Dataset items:
◆ ◆ ◆ ◆ ◆
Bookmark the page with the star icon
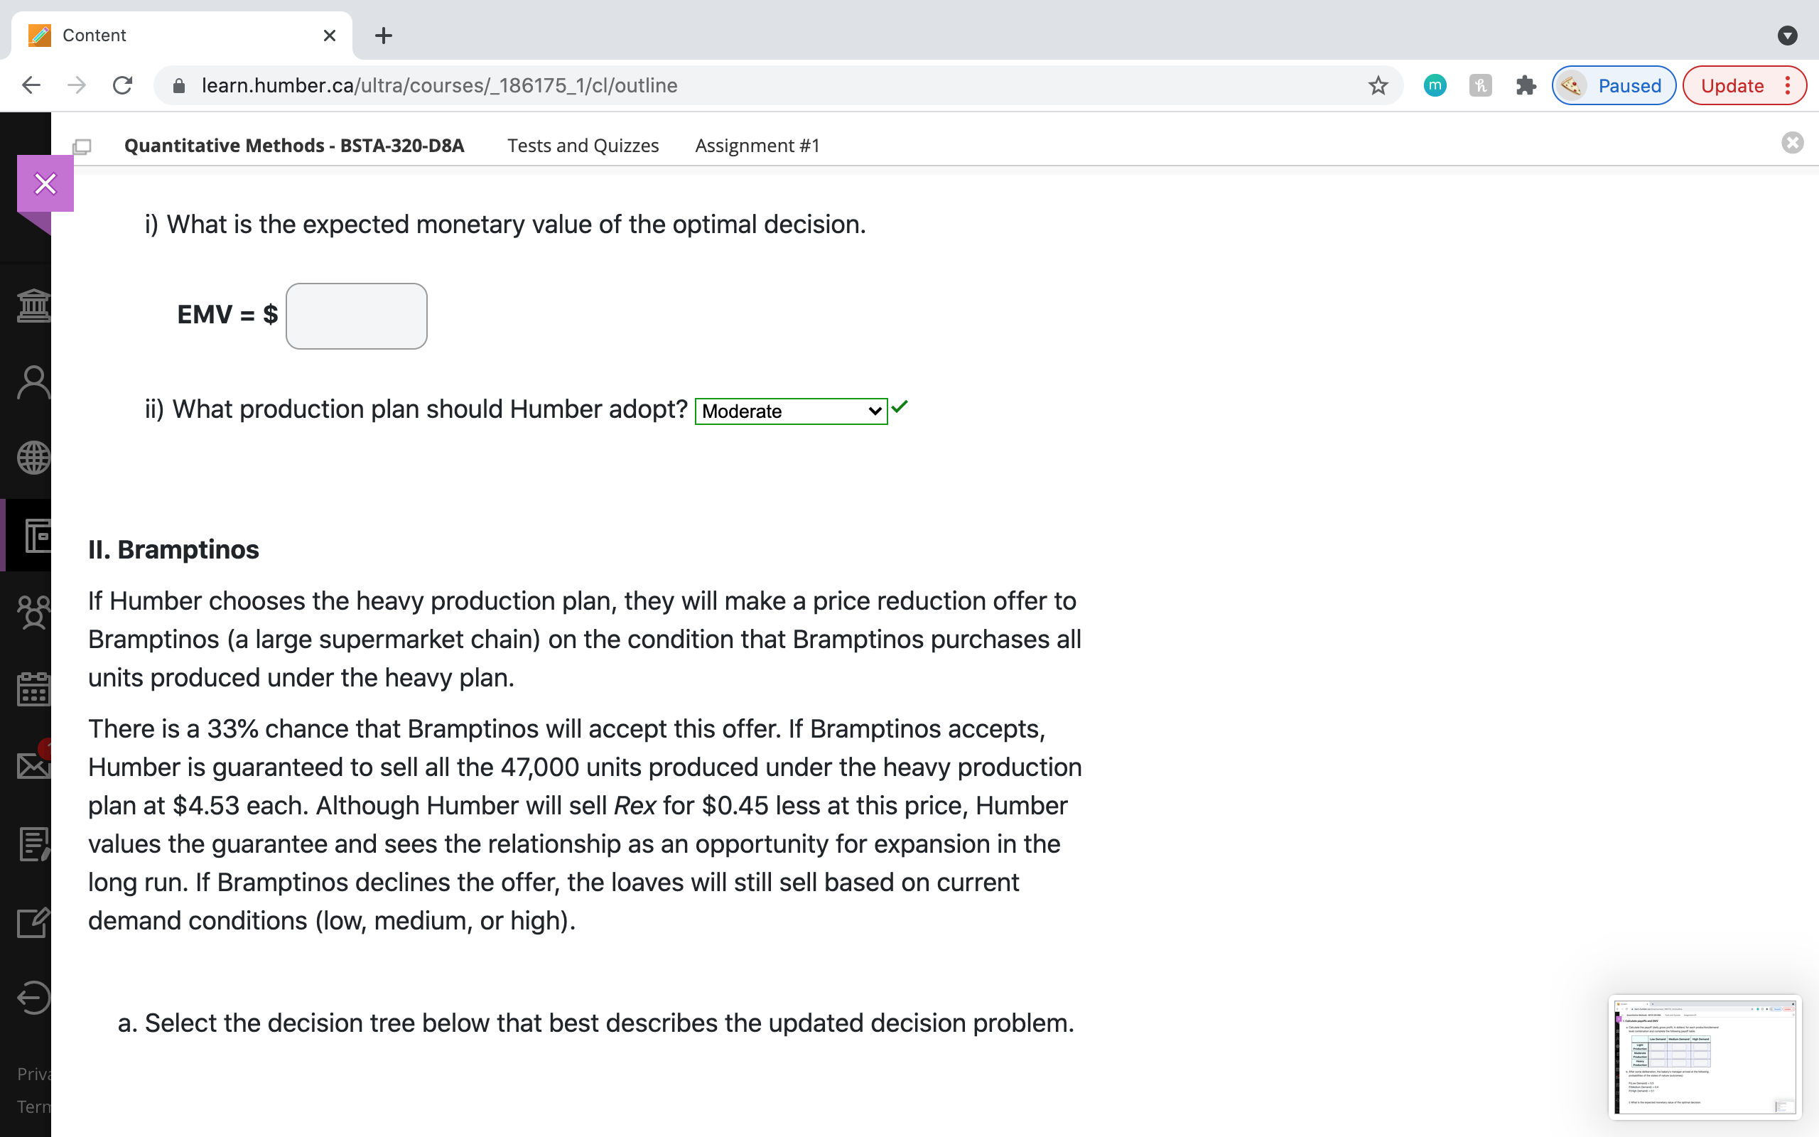The image size is (1819, 1137). pyautogui.click(x=1379, y=85)
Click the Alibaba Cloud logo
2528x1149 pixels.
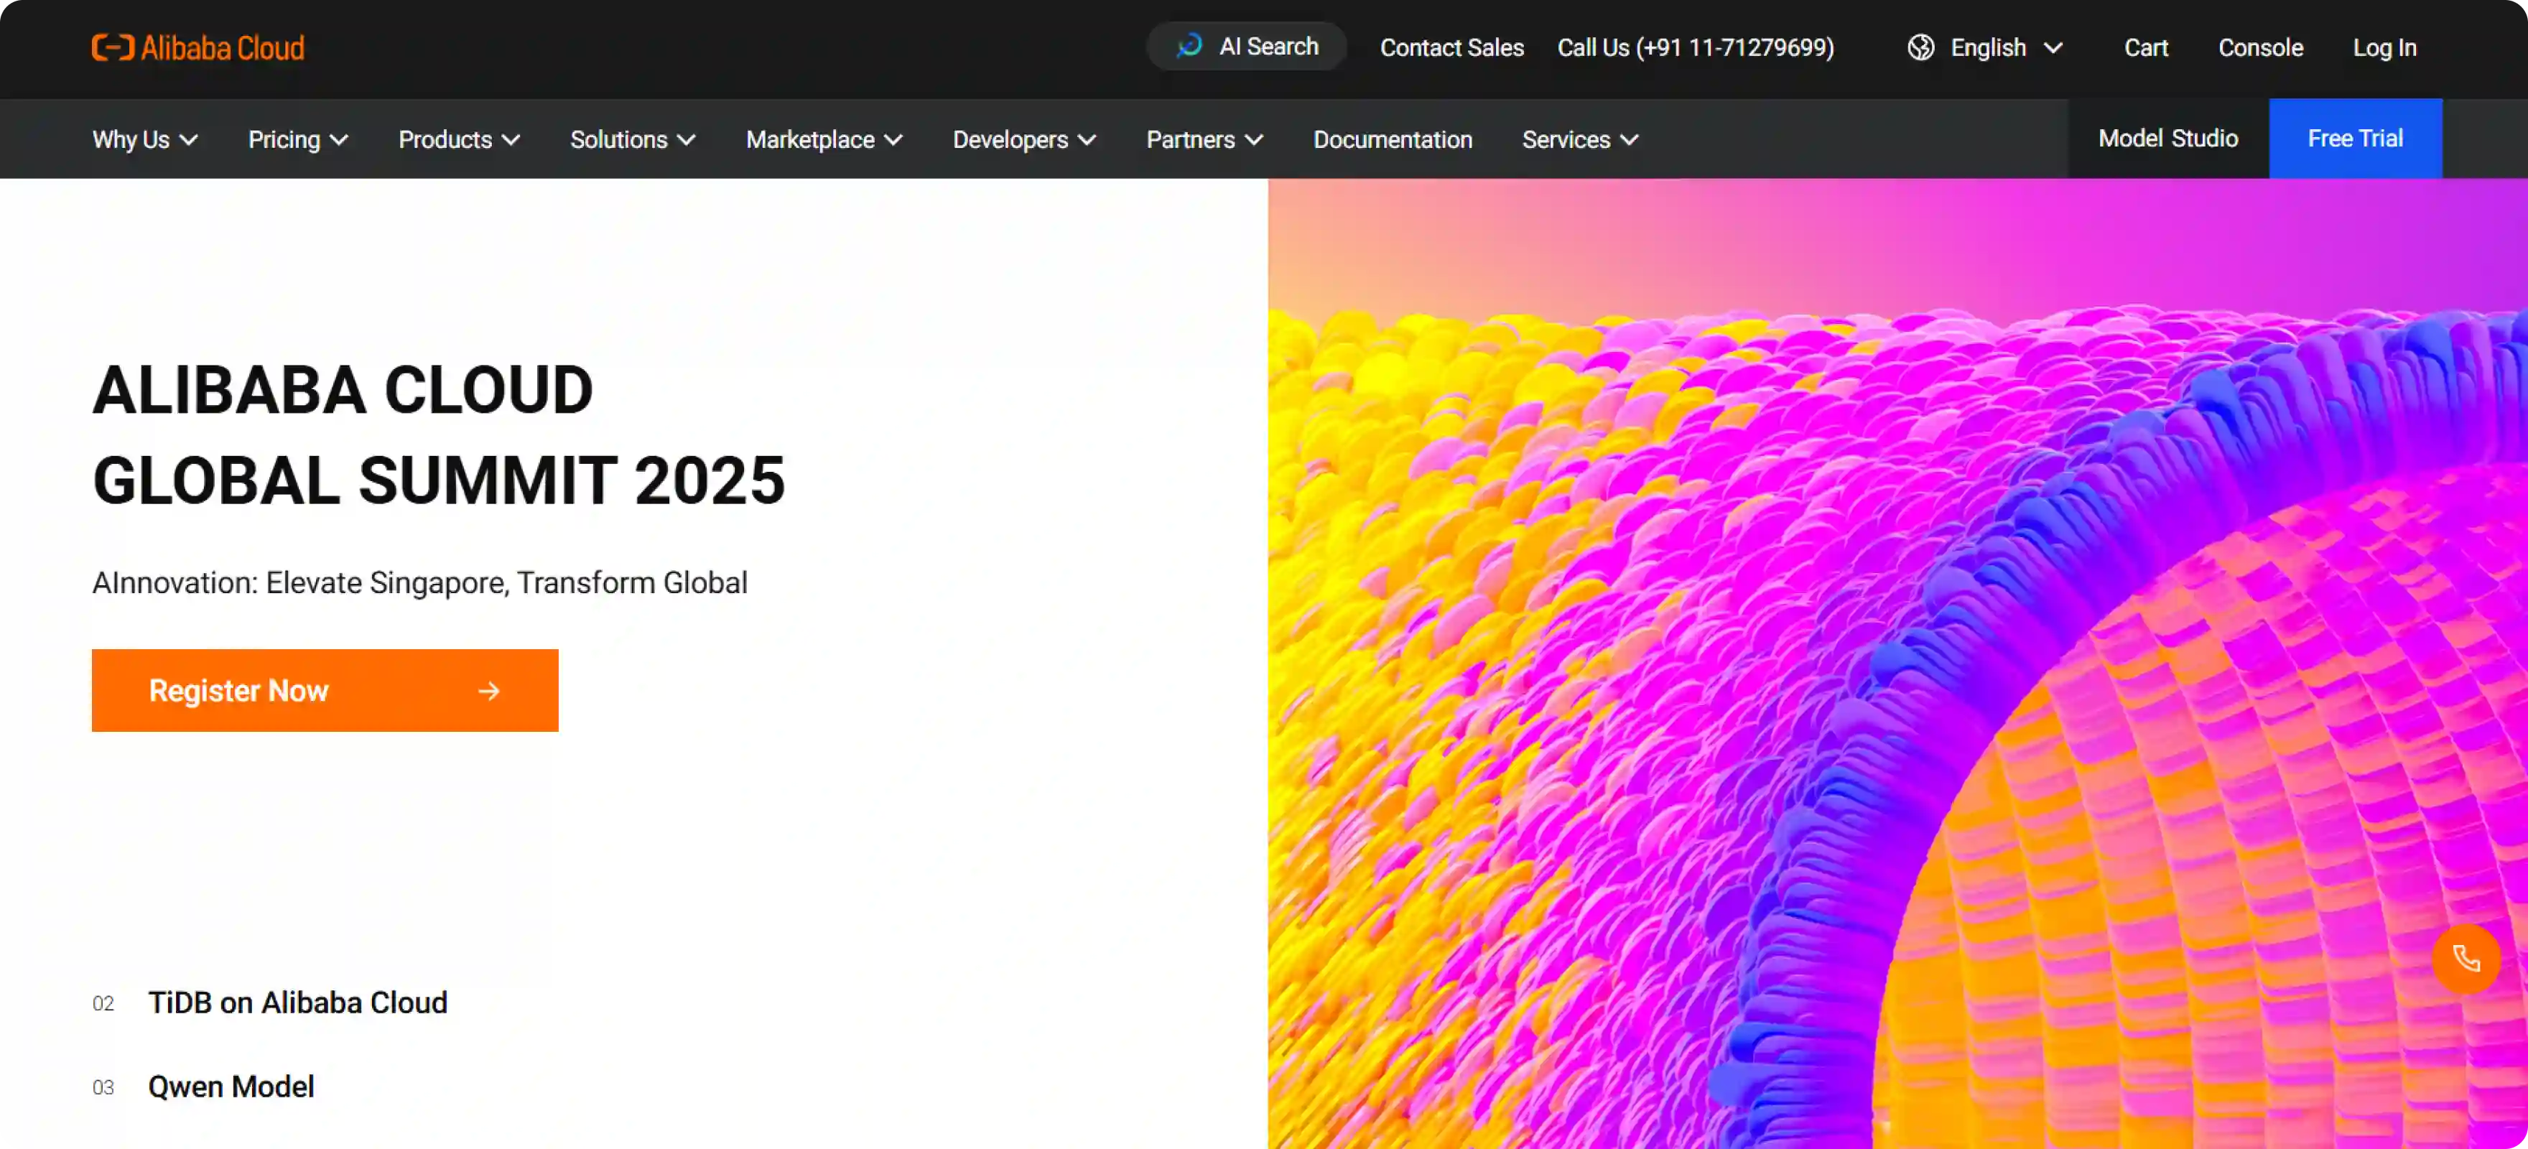(x=198, y=47)
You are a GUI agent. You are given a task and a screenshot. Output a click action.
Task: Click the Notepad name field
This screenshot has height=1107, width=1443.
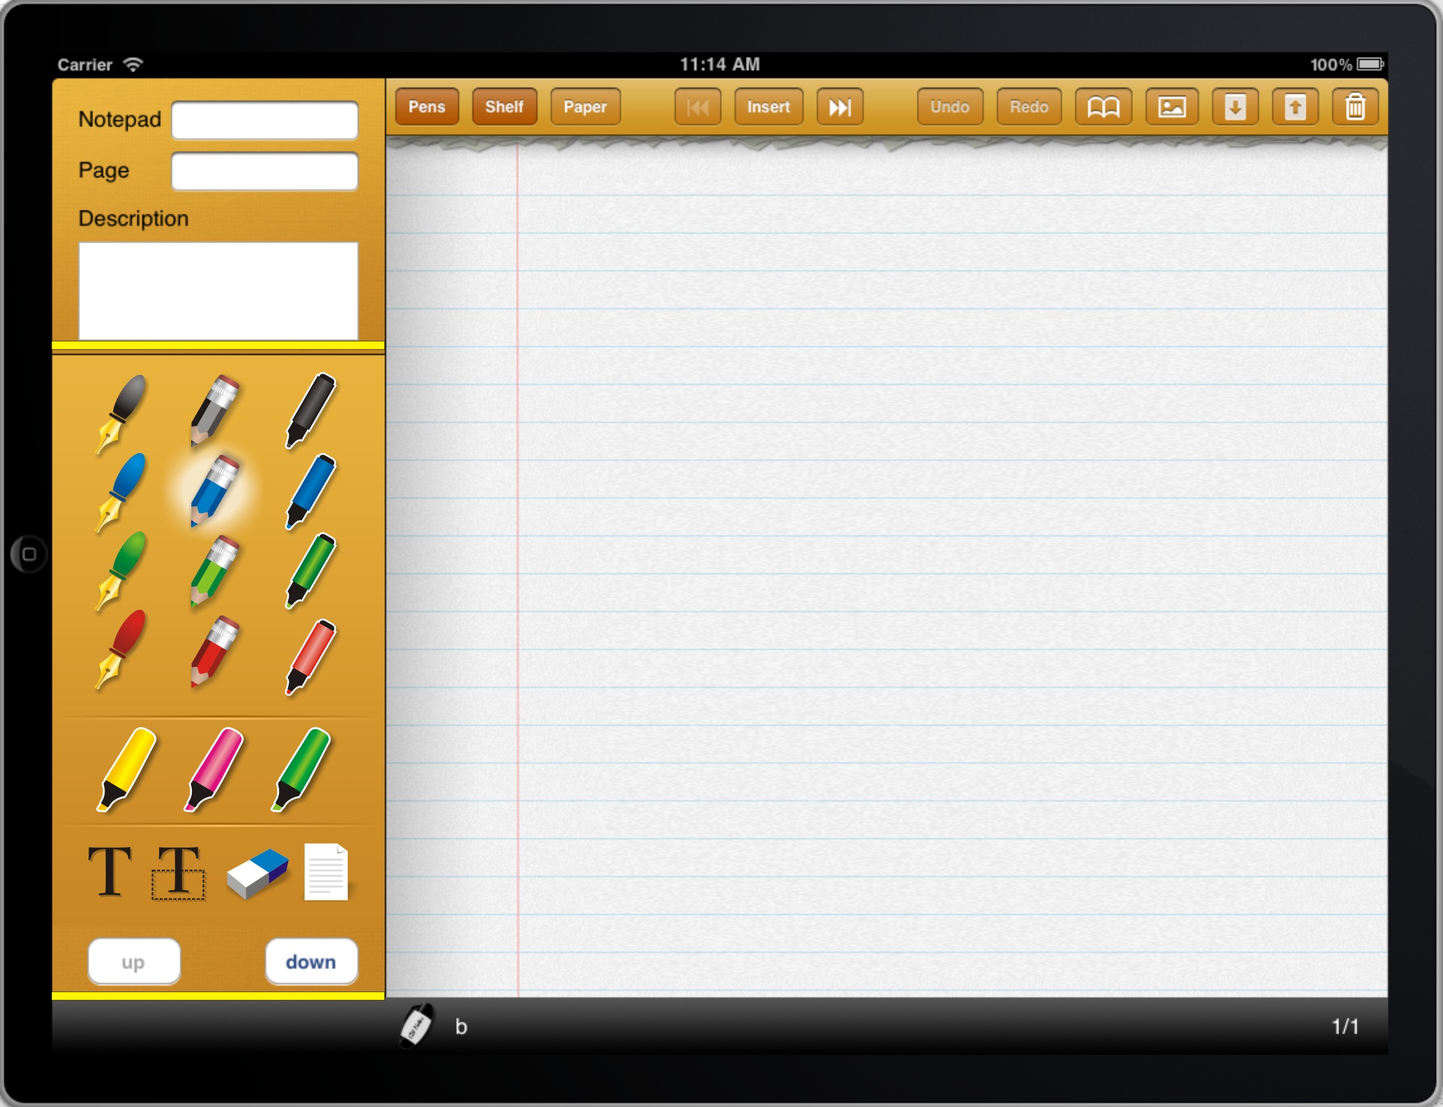(x=265, y=120)
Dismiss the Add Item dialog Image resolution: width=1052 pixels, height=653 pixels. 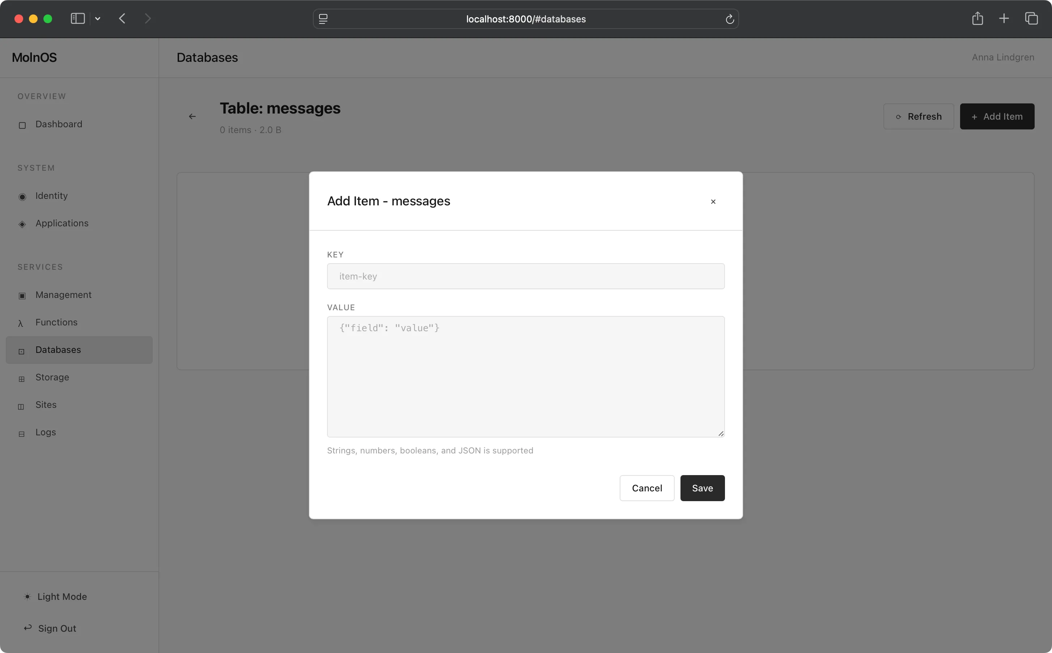point(713,201)
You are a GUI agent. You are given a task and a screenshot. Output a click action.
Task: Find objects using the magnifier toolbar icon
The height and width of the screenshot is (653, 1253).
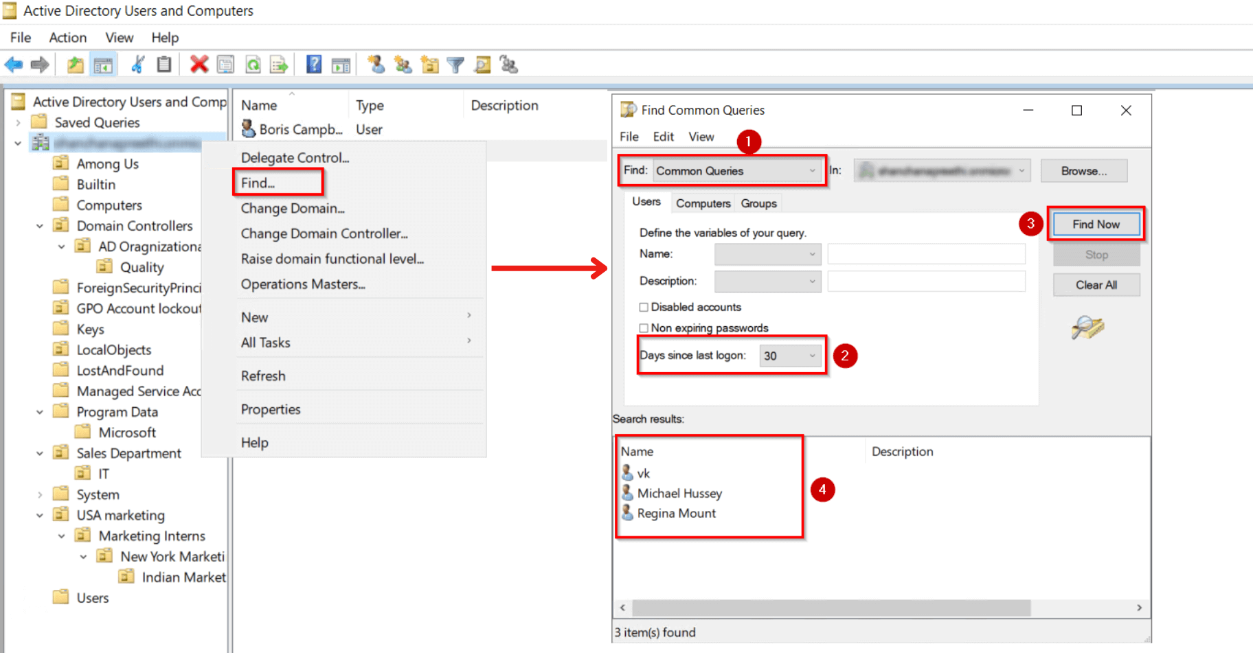482,64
◆ ◆ ◆ ◆ ◆
TASK GOAL
Word for word and without pictures, please write out only the lines from the start of the entries through the line containing "Task: Click the Notepad name field", both included.

REPLY
Bookmark the page with the star icon
The image size is (1819, 1137). pyautogui.click(x=1379, y=85)
Click the Alibaba Cloud logo
2528x1149 pixels.
(x=198, y=47)
You are a GUI agent. You are given a task and a screenshot. Output a click action.
Task: Click the Notepad name field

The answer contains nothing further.